Having lived along Miramar Beach and 30-A coastline for so long, I’ve seen a number of changes take place. But, one thing that does not change – the threat of hurricanes and the uncertainty and confusion that can accompany any mentionable storm along the coastline. Below is a brief explanation of what to do in case a of hurricane. Regardless of whether you are a newly transplanted local or a vacationer – these steps can help ensure that your family is protected.
For Vacationers and Locals
Hurricanes are the single most feared events to cut a vacation short, or ensure that it never happens. These lethal cyclones wind their way toward the Eastern United States every year and cost untold fortunes on a recurring basis. But, more than property damage they can be lethal. And, that is why it behooves you to have a short list of what to do in case of a hurricane.
Stay Informed (With Good Information)
When a storm begins to track toward popular tourist destinations, major media outlets begin to salivate over the ratings boost they are about to incur. Doom and gloom fills the airwaves and sensationalization takes over social media feeds. Suddenly, this storm is the “big one” and if you are within 10000 miles of the storm you will suffer catastrophe.
If you are traveling to our area, and a storm is tracking toward us you should know this – we too are concerned. We have built our lives, our homes and raise our families here. Our children go to school here. We are watching the storm and making calculated decisions based upon what we see from trusted outlets. A good source of information for hurricane and tropical storm paths is the NOAA website. The National Oceanic and Atmospheric Administration’s name alone makes you fall asleep in your science class. This website is so accurately boring that they only give you the facts and it will not give you un-necessary information. I watch this website closely when there is an impending storm and use it as reference. I suggest you do the same.

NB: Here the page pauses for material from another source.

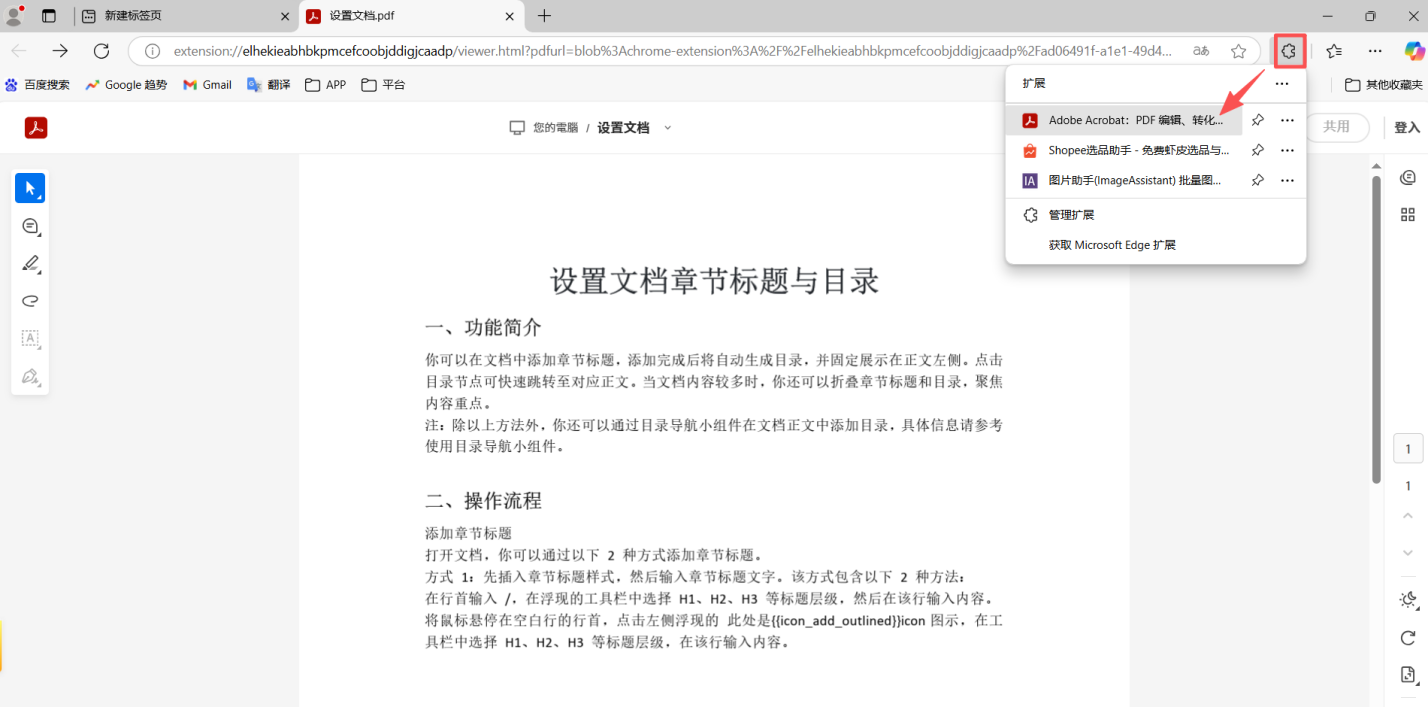Open 获取 Microsoft Edge 扩展 link
1428x707 pixels.
[x=1112, y=244]
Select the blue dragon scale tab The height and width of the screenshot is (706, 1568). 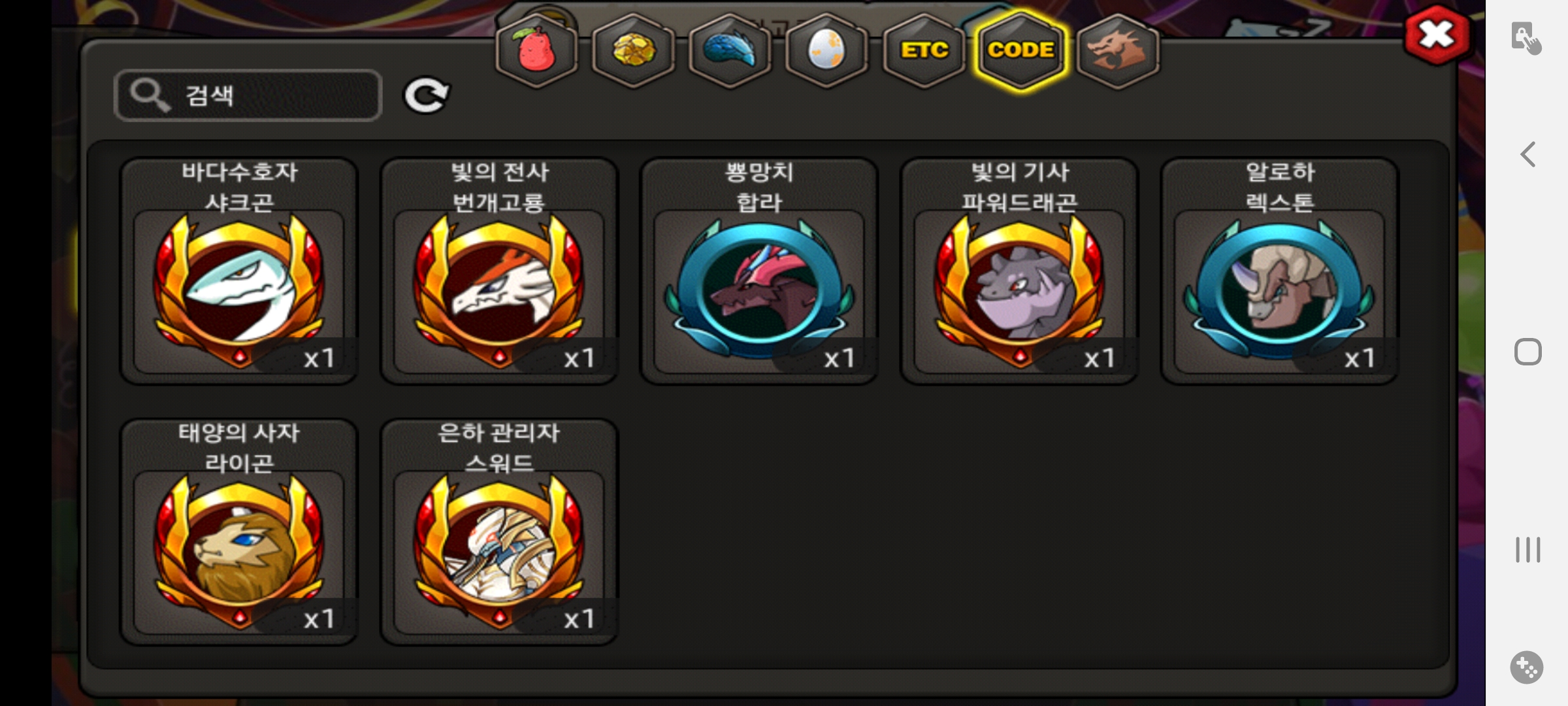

Be Decisive (Don’t Think About Money)
If it becomes evident that a storm threatens our area and you feel that it is in the best interest of your family and their well being to leave – then go. Do not wait until it is too late to make your decision and find yourself on the road during the storm’s landfall. Even a category one hurricane could prove lethal when exposed on the roads. Leave early or hunker down.
How Do I Know when to Leave?
Over the past few years, Rick Scott has become increasingly proactive in declaring state of emergency. This state of emergency has historically spawned suggested and mandatory evacuation orders well ahead of a storm’s landfall. When that happens state and local authorities will broadcast the order over a number of media outlets including local facebook pages like Walton County Sheriff’s Office. When that order comes in you know it’s time to go.
Don’t waste time wondering if you’ll lose money on a vacation rental if you’re a traveler. You can always sort all that out later. Make the decision to go or to stay based on valid information and with the suggestion of local and state authorities. If you feel that a storm is dangerous and you or your family could be in danger then you should make the decision to stay.
If a storm is likely to hit the area, keep your gas tank filled or mostly filled. Don’t be “that guy” who buys all the available five gallon gas cans from Wal-Mart then fills them and his gas tank and his cooler with gas. I can’t tell you how many times I’ve seen a truck with six gas cans being filled while a minivan family is trying to get a few gallons of gas to get out of town. A full or mostly full gas tank should provide fuel enough to escape the storm.
Be proactive and make sure that you have enough fuel to avoid any un-necessary stops on your path out of the area. If you panic it will only put you and those around you in danger. Be calm and be calculating in your actions.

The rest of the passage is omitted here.